How to generate Pyspark dynamic frame name dynamically

Question

I have a table which has data as shown in the diagram . I want to create store results in dynamically generated data frame names.

For eg here in the below example I want to create two different data frame name dnb_df and es_df and store the read result in these two frames and print structure of each data frame

When I am running the below code getting the error

SyntaxError: can't assign to operator (TestGlue2.py, line 66)


import sys
import boto3
from awsglue.transforms import *
from awsglue.utils import getResolvedOptions
from pyspark.context import SparkContext
from awsglue.context import GlueContext
from awsglue.job import Job
from awsglue.dynamicframe import DynamicFrame
from pyspark.sql.functions import regexp_replace, col


args = getResolvedOptions(sys.argv, ['JOB_NAME'])





sc = SparkContext()
#sc.setLogLevel('DEBUG')
glueContext = GlueContext(sc)
spark = glueContext.spark_session

#logger = glueContext.get_logger()
#logger.DEBUG('Hello Glue')
job = Job(glueContext)
job.init(args["JOB_NAME"], args)



client = boto3.client('glue', region_name='XXXXXX')
response = client.get_connection(Name='XXXXXX')
connection_properties = response['Connection']['ConnectionProperties']
URL = connection_properties['JDBC_CONNECTION_URL']
url_list = URL.split("/")
host = "{}".format(url_list[-2][:-5])
new_host=host.split('@',1)[1]
port = url_list[-2][-4:]
database = "{}".format(url_list[-1])
Oracle_Username = "{}".format(connection_properties['USERNAME'])
Oracle_Password = "{}".format(connection_properties['PASSWORD'])
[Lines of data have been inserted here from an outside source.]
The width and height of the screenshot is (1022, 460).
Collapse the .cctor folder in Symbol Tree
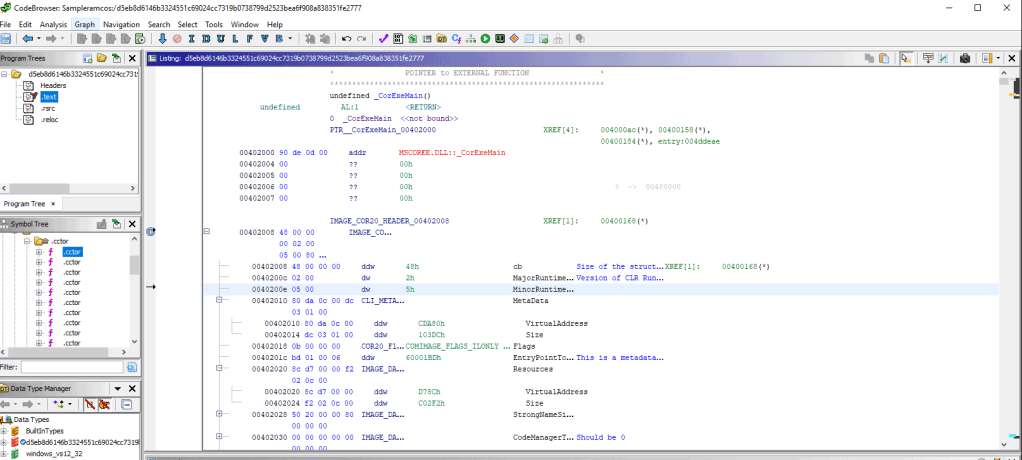tap(26, 241)
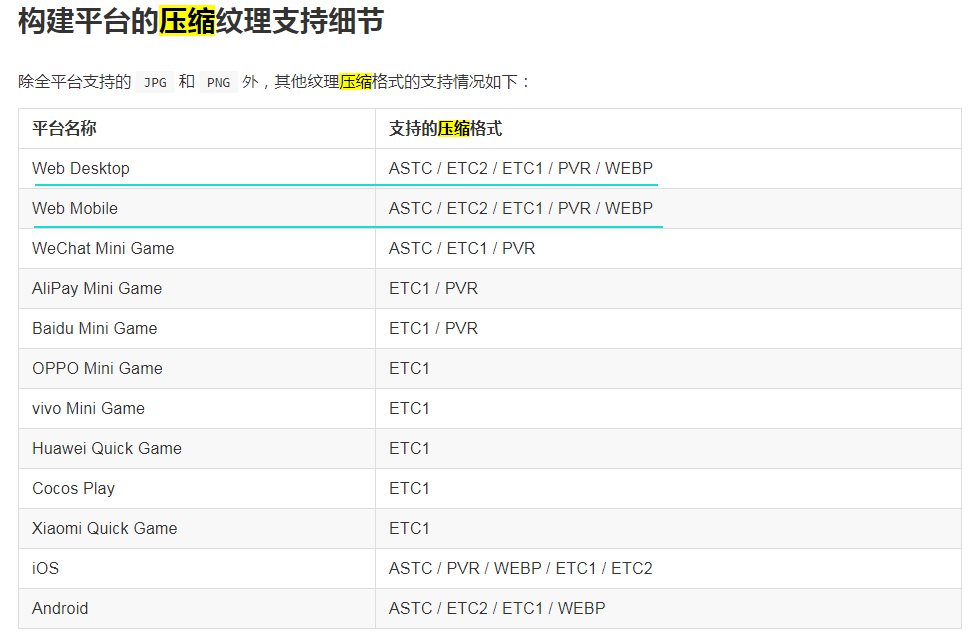The width and height of the screenshot is (973, 635).
Task: Click the AliPay Mini Game row name
Action: [97, 288]
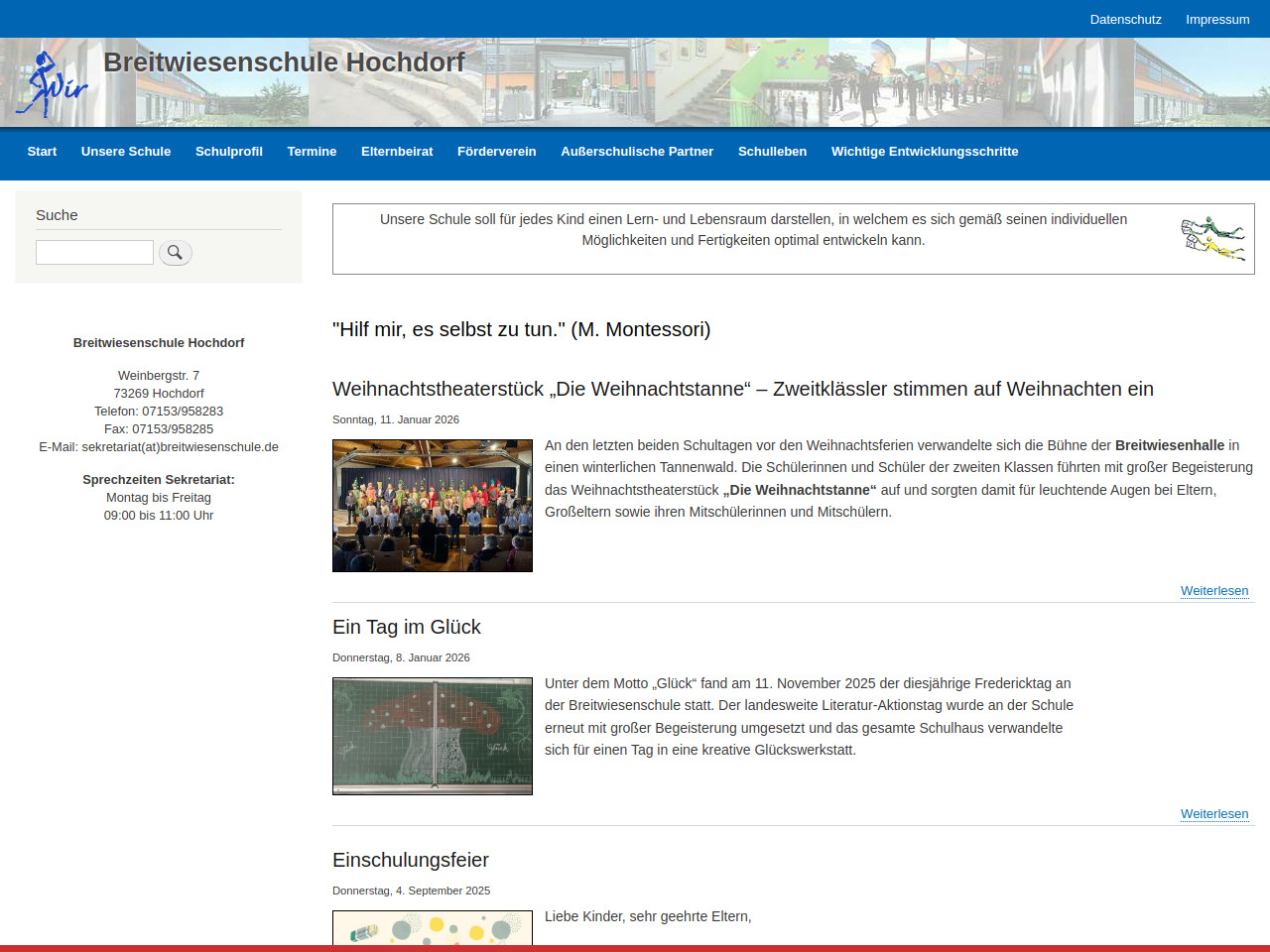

#print("Oracle_Username:",Oracle_Username)
#print("Oracle_Password:",Oracle_Password)
print("Host:",host)
print("New Host:",new_host)
print("Port:",port)
print("Database:",database)
Oracle_jdbc_url="jdbc:oracle:thin:@//"+new_host+":"+port+"/"+database
print("Oracle_jdbc_url:",Oracle_jdbc_url)
source_df = spark.read.format("jdbc").option("url", Oracle_jdbc_url).option("dbtable", "(select * from schema.table order by VENDOR_EXECUTION_ORDER) ").option("user", Oracle_Username).option("password", Oracle_Password).load()
vendor_data=source_df.collect()
for row  in vendor_data :
    vendor_query=row.SRC_QUERY
   row.VENDOR_NAME+'_df'= spark.read.format("jdbc").option("url", 
               Oracle_jdbc_url).option("dbtable", vendor_query).option("user", 
            Oracle_Username).option("password", Oracle_Password).load()
    print(row.VENDOR_NAME+'_df')

Added use case in picture

Does this answer your question? [SyntaxError: cannot assign to operator](https://stackoverflow.com/questions/8956825/syntaxerror-cannot-assign-to-operator) — UpmostScarab, Feb 19 '23 at 01:49
It is giving me error in last line where I am trying to print dataframe result — pbh, Feb 19 '23 at 02:29
@UpmostScarab I am looking for a way to generate dataframe names dynamically and then use those names to print the result stored in dataframes — pbh, Feb 19 '23 at 02:32
You want to assign the dataframe to different dynamically generated names if I got it correct? In that case I don't think this relates to spark but Python in general — Ronak Jain, Feb 19 '23 at 04:32
Also, I don't think you should assign Dataframe to Row, instead you can convert the row as dict — Ronak Jain, Feb 19 '23 at 04:33
Hi @ronak I am getting error on join, in actual scenario I have another column org_code on the basis of which I am joining `AnalysisException: USING column ORG_CODE cannot be resolved on the left side of the join. The left-side columns: [VENDOR_NAME, SRC_QUERY, VENDOR_EXECUTION_ORDER]` — pbh, Feb 20 '23 at 18:09
It seems the column is not present in left dataframe, or maybe you're using wrong dataframe, can you share the code? — Ronak Jain, Feb 20 '23 at 18:15
Yes Ronak I have identified the issue. It was silly mistake. Sorry about that :) — pbh, Feb 20 '23 at 18:20

Ronak Jain · Answer 1 · 2023-02-19T14:06:34.660

1

Update: As discussed in the comments, your requirement is to further join all with another dataframe

for row in vendor_data:
  rowAsDict=row.asDict()
  # Here you can use any variable as rowAsDict is not going to be used anywhere else anyway 
  rowAsDict[rowAsDict["VENDOR_NAME"]+"_df"] = spark.sql(rowAsDict["SOURCE_QUERY"])
  main_dataframe=main_dataframe.join(rowAsDict[rowAsDict["VENDOR_NAME"]+"_df"], "acc_id")

Input main_dataframe:

source_df :

View1 and View2:

Output main_dataframe

If I understood correctly, you need to generate the VENDOR_NAME_DF dynamically.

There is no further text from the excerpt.